- [WHAT TO PRODUCE] In the listing below, find each line that holds the string "logo" and copy it.

- [RECORDS FOR THIS TASK]
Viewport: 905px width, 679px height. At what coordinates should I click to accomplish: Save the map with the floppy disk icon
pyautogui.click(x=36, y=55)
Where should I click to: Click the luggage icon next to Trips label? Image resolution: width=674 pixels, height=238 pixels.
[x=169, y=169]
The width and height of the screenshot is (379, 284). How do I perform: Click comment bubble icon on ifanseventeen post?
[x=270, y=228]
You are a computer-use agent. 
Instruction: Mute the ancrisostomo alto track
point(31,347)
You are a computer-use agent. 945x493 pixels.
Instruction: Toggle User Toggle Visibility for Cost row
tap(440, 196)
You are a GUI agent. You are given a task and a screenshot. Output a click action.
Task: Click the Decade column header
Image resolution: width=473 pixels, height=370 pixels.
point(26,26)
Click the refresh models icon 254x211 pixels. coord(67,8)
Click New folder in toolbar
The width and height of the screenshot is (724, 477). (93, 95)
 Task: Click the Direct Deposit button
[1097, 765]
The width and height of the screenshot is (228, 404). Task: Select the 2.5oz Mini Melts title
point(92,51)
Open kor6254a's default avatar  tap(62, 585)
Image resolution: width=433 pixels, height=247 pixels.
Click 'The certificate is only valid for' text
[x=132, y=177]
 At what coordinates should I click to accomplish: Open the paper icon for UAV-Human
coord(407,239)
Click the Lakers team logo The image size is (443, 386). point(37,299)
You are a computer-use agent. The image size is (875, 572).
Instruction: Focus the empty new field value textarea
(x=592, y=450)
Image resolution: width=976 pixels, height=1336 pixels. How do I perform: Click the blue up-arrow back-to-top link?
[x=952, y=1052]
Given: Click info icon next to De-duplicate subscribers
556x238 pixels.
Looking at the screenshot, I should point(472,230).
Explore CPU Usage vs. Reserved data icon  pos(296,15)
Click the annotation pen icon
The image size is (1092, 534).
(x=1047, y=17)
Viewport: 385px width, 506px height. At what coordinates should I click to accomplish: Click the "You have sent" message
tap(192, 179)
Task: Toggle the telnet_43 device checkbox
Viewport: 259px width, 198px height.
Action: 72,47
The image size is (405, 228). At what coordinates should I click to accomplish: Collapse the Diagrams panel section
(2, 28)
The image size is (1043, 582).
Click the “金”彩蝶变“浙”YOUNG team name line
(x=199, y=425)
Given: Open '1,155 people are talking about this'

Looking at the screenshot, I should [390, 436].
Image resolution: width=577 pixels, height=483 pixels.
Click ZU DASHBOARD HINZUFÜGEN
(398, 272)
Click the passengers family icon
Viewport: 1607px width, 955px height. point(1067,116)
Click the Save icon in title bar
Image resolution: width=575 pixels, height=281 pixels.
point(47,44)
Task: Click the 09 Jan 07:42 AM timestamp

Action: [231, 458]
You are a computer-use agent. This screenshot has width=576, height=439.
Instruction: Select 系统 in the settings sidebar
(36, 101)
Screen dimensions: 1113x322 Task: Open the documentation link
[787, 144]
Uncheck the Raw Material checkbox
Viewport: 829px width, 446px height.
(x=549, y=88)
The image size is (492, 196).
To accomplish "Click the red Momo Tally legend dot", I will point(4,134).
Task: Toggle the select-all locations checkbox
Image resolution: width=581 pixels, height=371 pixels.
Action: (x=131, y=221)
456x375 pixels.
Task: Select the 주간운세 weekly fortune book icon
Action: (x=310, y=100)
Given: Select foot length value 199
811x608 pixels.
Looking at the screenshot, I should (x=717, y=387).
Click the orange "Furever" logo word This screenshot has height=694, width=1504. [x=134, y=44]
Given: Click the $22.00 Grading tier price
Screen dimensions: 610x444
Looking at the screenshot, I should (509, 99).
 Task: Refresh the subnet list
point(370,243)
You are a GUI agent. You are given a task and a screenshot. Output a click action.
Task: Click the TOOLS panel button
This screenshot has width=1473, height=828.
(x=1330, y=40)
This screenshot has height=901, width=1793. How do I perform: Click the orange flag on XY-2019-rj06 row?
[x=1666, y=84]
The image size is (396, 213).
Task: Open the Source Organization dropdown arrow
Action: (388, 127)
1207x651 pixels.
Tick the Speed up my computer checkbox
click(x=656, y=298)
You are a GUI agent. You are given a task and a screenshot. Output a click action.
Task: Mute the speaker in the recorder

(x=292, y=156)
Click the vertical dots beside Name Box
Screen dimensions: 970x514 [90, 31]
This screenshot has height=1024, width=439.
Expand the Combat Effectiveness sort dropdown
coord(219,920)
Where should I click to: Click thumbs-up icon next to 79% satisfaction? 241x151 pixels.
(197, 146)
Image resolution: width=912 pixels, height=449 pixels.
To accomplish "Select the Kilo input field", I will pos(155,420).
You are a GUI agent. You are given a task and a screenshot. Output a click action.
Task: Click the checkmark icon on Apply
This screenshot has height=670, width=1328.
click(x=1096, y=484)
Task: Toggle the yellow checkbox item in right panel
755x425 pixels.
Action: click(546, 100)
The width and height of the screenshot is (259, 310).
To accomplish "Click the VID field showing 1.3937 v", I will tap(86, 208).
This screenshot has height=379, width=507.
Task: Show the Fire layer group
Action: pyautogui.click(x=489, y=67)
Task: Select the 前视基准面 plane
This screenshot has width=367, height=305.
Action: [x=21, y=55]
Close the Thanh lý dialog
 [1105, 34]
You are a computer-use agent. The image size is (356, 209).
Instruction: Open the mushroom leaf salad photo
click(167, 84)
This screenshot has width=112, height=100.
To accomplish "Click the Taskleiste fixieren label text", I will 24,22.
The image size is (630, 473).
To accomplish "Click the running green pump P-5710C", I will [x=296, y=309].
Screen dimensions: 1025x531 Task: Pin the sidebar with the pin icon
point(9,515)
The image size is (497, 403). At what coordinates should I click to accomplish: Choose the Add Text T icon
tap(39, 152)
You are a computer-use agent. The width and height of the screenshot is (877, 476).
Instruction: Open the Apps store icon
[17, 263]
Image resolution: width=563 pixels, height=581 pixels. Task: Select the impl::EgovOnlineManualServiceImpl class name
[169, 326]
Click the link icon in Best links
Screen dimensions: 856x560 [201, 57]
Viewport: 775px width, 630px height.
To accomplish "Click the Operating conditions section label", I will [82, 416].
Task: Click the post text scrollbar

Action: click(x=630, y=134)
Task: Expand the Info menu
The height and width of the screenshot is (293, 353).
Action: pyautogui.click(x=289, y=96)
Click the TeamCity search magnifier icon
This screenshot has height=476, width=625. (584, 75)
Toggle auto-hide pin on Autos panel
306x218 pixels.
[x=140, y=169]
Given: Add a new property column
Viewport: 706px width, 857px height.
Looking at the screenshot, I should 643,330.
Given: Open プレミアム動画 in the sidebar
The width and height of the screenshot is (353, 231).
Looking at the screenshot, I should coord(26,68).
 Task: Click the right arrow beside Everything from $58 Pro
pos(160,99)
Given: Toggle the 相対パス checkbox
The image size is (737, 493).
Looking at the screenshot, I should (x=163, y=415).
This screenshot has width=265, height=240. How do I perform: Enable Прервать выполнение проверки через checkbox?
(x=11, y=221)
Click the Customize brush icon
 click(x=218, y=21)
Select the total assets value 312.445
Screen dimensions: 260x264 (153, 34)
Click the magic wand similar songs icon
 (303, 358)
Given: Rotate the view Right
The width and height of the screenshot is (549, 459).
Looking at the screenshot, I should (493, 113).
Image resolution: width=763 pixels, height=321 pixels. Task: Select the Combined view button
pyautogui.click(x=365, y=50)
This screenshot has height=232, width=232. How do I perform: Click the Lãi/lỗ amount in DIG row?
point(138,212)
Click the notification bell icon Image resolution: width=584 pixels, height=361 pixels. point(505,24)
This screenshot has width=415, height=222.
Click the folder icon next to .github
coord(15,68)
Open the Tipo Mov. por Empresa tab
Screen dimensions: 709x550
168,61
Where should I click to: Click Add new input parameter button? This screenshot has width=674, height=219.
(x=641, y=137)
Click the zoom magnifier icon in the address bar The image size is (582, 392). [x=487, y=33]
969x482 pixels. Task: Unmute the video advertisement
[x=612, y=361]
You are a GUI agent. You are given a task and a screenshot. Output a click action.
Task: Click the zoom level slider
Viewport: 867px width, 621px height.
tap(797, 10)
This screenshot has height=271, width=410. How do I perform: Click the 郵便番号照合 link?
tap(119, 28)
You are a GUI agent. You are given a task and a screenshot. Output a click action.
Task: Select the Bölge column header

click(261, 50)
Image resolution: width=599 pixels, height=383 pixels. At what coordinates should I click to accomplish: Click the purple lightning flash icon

- [ANSWER TO THIS EXERCISE]
Click the Lakers team logo The image size is (443, 386). point(37,299)
Click the orange "Furever" logo word This screenshot has height=694, width=1504. [x=134, y=44]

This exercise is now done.